Recently, doctors at the Royal Melbourne Hospital took part in what they're calling an ethical procedure to implant millions of stem cells into the brain of a patient who had Parkinson's. The cells were inserted into 14 different sites, according to the Australian Broadcast Association.
"The goals are to increase dopamine levels and to take one more step toward finding a cure."
The goals are to increase dopamine levels and take one more step toward finding a Parkinson's cure. Dopamine is an important chemical that sends signals to control coordination and movement. When cells die, dopamine levels drop.
Dr. Nair, a neurosurgeon at the Royal Melbourne Hospital, noted that the procedure wasn't easy. However, it's much less invasive than actual surgery that requires doctors to drill holes into a person's skull and place wires into two regions of their brain.
"The challenge was to do it in a way that you minimize the number of times that you pass your instrument through the brain, to minimize the damage," Nair said.

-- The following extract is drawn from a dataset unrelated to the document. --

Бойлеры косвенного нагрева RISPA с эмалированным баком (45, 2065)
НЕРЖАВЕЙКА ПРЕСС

To ensure the procedure went smoothly, Nair and his colleagues went through four trial runs with 3-D models.
"…We had to actually plan out a new methodology of doing it. I think we did about three or four dummy runs before we were confident that we got it perfectly right," Nair said.
As we mentioned previously, the procedure addressed ethical concerns by using stem cells from unfertilized eggs, rather than dead embryos.
"Stem cells have always had an ethical problem behind it, because you traditionally have been getting it from what is called embryonic stem cells, so you need to get it from embryos that have died. So the beauty of this technique is that this is an unfertilized egg activated in a lab, so there are no ethical issues surrounding this to be used as mainstream treatment down the line," Nair said.
Parkinson's is a chronic neurological disease that affects around a million people, according to Parkinson's Disease Foundation. When someone develops Parkinson's, symptoms includes poor balance and coordination, tremors, bradykinesia and rigidity. While Parkinson's itself won't kill a person, according to Bev Ribaudo of The Michael J. Fox Foundation, it can disrupt his or her daily functions.
While no cure exists, scientists are working hard to develop stem cell treatments that can better manage the disease.